Dönem, çocuklar için gürültülü başladı.

Zayn'in derslerde birinci olduğu (ardından da Liam geliyordu) açıklandığında, bir kez daha okulun konuştuğu tek konu o olmuştu. Louis geçen gün bir kızın, "Zeka, güzellik ve para mı? İşte hayaller bunlardan ibaret!" dediğini duymuştu. Bu cümleyi kahkahalı onaynamalar ve kısa bir kızgınlık dalgası takip etmiş ve midesinin bulanmasına neden olmuştu.

Çünkü cidden mi? Vay canına.

Bunun okul gazetesinde —Liam'ın kendisi tarafından tasarlanmıştı ki bunu her fırsatta gururla dile getirmekten geri kalmıyordu— basılmasının hemen ardından Zayn ona öğle yemeği için şapelin hemen yanında buluşmalarını söylediği mesajı attıktan sonra rektörün kendisi ile karşı karşıya gelme gibi rahatsız edici derecede tuhaf şoku yaşamıştı. Orada, ölü sarmaşıkların ve kışın beyaz göklerine doğru yükselen kadim sessiz taşın yanında, ruh hayvanı muhtemelen pirana veya vampir olan sert çehreli, uzun boylu, kömür saçlı ve pürüzsüz tarçın tenli, biraz ürkütücü bir adam duruyordu.

Ve böylece, Zayn'e 'Bu lanet bir şaka mı, neden bana bunu yapıyorsun?' bakışları göndererek —Zayn karşılığında sadece rahatlıkla gülümsemiş ve babasıyla kısık sesli cümleler mırıldanmaya devam etmişti— çifte doğru adımladı.

"Louis Tomlinson?" diye sordu Khan Malik satenimsi bir sesle, güçlü ve değer ölçer bir şekilde. Ve lanet olsun, bu gerçekten korkutucuydu, zira yanlış bir hareketiyle bu adam Louis'nin okuldan kovulmasını sağlayabilirdi. Muhtemelen kıtadan sınır dışı edebilirdi. Zenginlerin limitleri olmadığını biliyordu.

"Louis Tomlinson," diye onayladı Louis, adamın elini sıktığında yalnızca tutuşundaki güçle kemiklerinin elmaslara sıkıştığını hissetti.

"Oğlumdan sizinle ilgili harikulade şeyler duydum," diyerek Louis'nin elini bıraktı ve ona keskin kara gözlerle bakmaya başladı. "Ders programı dışında uğraştığınız bir şey var mı? Gazete? Kurul? O alanlarda adınızı duyduğumu sanmıyorum."

Pekala.

"Ah, hayır," dedi Louis ellerini ceplerine sokup çenesini desenli atkısının içine iyice gömerek. "Ben daha çok izleyici olmayı tercih ediyorum." Yalan. "Ama gelecek sene tiyatro kulübüne katılmayı düşünüyordum." Omuzlarını silkti. "Fırsatlar beni bekliyor, falan filan işte."

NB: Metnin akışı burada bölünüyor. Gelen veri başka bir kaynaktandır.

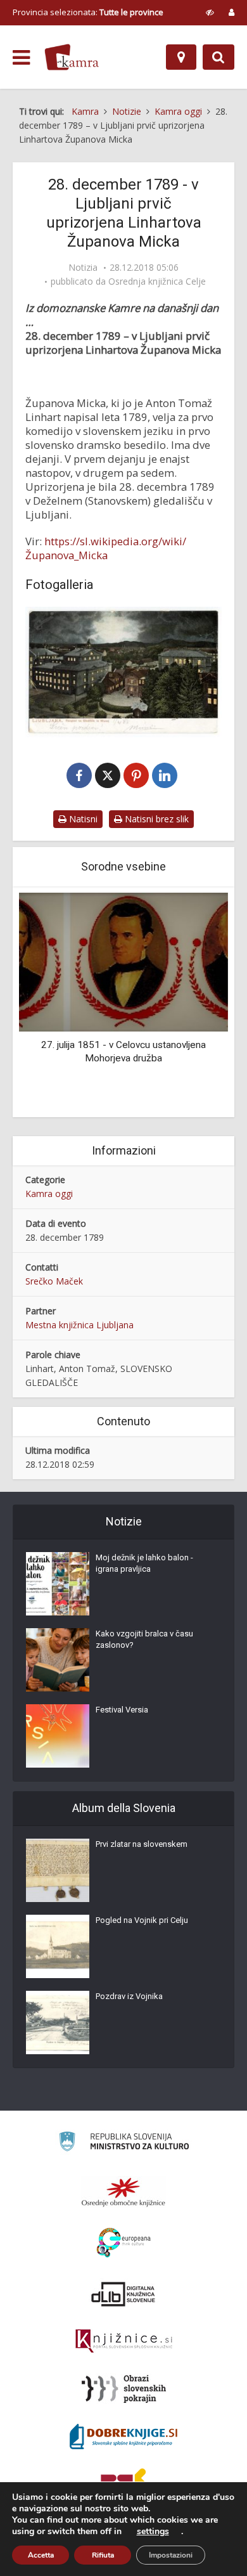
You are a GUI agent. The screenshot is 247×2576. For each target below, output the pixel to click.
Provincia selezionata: (88, 12)
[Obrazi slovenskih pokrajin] (123, 2389)
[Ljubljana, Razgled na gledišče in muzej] (123, 672)
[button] (196, 1003)
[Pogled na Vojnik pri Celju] (57, 1946)
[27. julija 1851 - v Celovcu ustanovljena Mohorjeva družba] (123, 961)
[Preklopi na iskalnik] (218, 57)
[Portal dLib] (123, 2294)
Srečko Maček (54, 1281)
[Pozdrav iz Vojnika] (57, 2022)
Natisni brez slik (155, 819)
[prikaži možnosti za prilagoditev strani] (210, 12)
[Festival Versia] (57, 1736)
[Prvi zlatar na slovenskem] (57, 1870)
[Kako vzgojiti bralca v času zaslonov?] (57, 1660)
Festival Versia (122, 1709)
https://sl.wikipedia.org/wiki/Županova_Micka (105, 548)
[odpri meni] (21, 58)
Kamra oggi (49, 1194)
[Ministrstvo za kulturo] (124, 2143)
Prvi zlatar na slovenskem (141, 1844)
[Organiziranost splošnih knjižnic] (123, 2192)
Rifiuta (103, 2555)
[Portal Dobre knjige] (123, 2436)
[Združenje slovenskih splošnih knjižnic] (124, 2341)
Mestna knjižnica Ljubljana (79, 1325)
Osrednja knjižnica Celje (157, 281)
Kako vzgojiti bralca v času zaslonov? (144, 1639)
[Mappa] (181, 57)
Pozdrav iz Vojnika (129, 1996)
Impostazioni (171, 2555)
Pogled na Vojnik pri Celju (142, 1920)
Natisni (82, 819)
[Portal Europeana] (123, 2243)
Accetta (41, 2555)
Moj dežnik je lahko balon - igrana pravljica (144, 1563)
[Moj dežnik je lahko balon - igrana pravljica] (57, 1583)
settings (153, 2531)
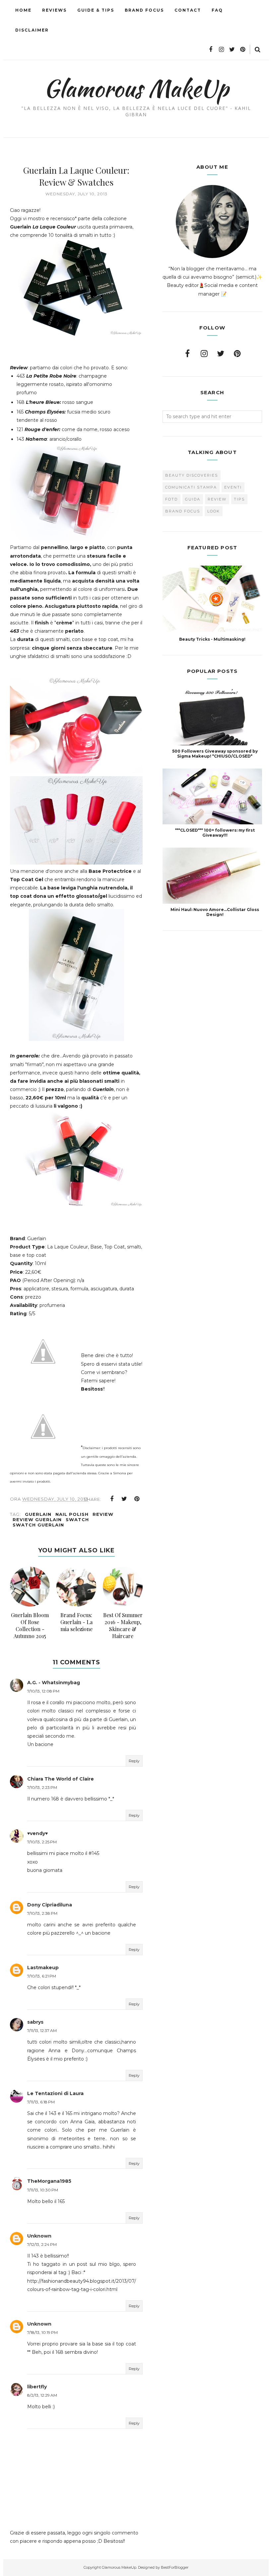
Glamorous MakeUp (136, 88)
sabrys (35, 2022)
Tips (239, 499)
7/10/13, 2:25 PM (42, 1841)
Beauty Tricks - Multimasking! (212, 639)
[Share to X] (124, 1499)
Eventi (233, 487)
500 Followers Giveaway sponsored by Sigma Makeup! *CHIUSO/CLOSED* (215, 754)
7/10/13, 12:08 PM (43, 1691)
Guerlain (38, 1514)
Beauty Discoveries (191, 475)
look (213, 511)
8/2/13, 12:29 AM (42, 2395)
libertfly (37, 2387)
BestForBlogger (174, 2567)
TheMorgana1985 (49, 2181)
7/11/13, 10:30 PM (42, 2189)
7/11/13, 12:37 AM (42, 2030)
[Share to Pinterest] (137, 1499)
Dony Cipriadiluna (49, 1905)
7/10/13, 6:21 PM (41, 1976)
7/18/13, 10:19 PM (42, 2332)
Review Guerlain (37, 1519)
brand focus (182, 511)
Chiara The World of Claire (60, 1779)
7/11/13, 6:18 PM (41, 2101)
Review (103, 1514)
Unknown (39, 2236)
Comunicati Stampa (191, 487)
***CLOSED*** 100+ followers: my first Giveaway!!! (215, 833)
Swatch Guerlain (38, 1524)
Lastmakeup (43, 1968)
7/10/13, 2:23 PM (42, 1787)
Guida (192, 499)
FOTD (171, 499)
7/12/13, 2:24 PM (42, 2244)
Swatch (77, 1519)
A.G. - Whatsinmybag (53, 1683)
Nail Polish (72, 1514)
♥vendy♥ (37, 1833)
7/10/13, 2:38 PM (42, 1913)
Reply (134, 1760)
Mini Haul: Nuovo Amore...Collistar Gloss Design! (214, 912)
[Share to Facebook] (111, 1499)
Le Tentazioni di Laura (55, 2093)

Khan Malik başını sallayarak onu yakından kırpmadığı gözleriyle izliyordu. "Kesinlikle. Bana kalırsa, ben katılımcı olmanızdan yanayım. En parlak öğrencilerimizin göz önünde olmalarından gurur duyarız — bu tamamen bizim kendimizi aksettirir. Şöhretimizin bir nedeni var, Bay Tomlinson."

Bu kesinlikle bir iltifattı ve Zayn de babasının yanında gururla gülümsüyordu, böylece Louis dudaklarından memnun olmuş, "Elbette, efendim, teşekkür ederim," cümlesinin çıkmasına izin vermişti, sonra da Zayn tarafından makarna ve şarap için oradan uzaklaştırılmıştı.

O andan itibaren her şey 'Zayn Malik', 'Zayn Malik', 'Zayn Malik'ti.

Annesinin başka bir 'Yüzüklerin Efendisi' filminde (bu filmler nereden geliyorlardı böyle?) daha baş rol için kontrat imzalamış olması da tabii ki yardımcı olmuyor, tüm dikkati Zayn Malik ve etkileyici soyuna çekiyordu. Ün için yanıp tutuşan, adları kulağa temiz gelen bir yığın vakıf fonları partilerde bu nedenlerden dolayı başına üşüşüyor, yazlıklarına, ziyafetlerine, oraya, buraya neşeli davetlerini üstüne saçıyorlardı. Avludan veya hollerden geçtiğinde selamlarını yüksek seslerle ona iletiyor, bakmadığı anlarda fotoğraflarını çekip Snapchat'e atıyor, genişlemiş gözlerle ona bakıyorlardı, bakışlarında derin hayranlık ve yargı ve daha bir sürü şeyle...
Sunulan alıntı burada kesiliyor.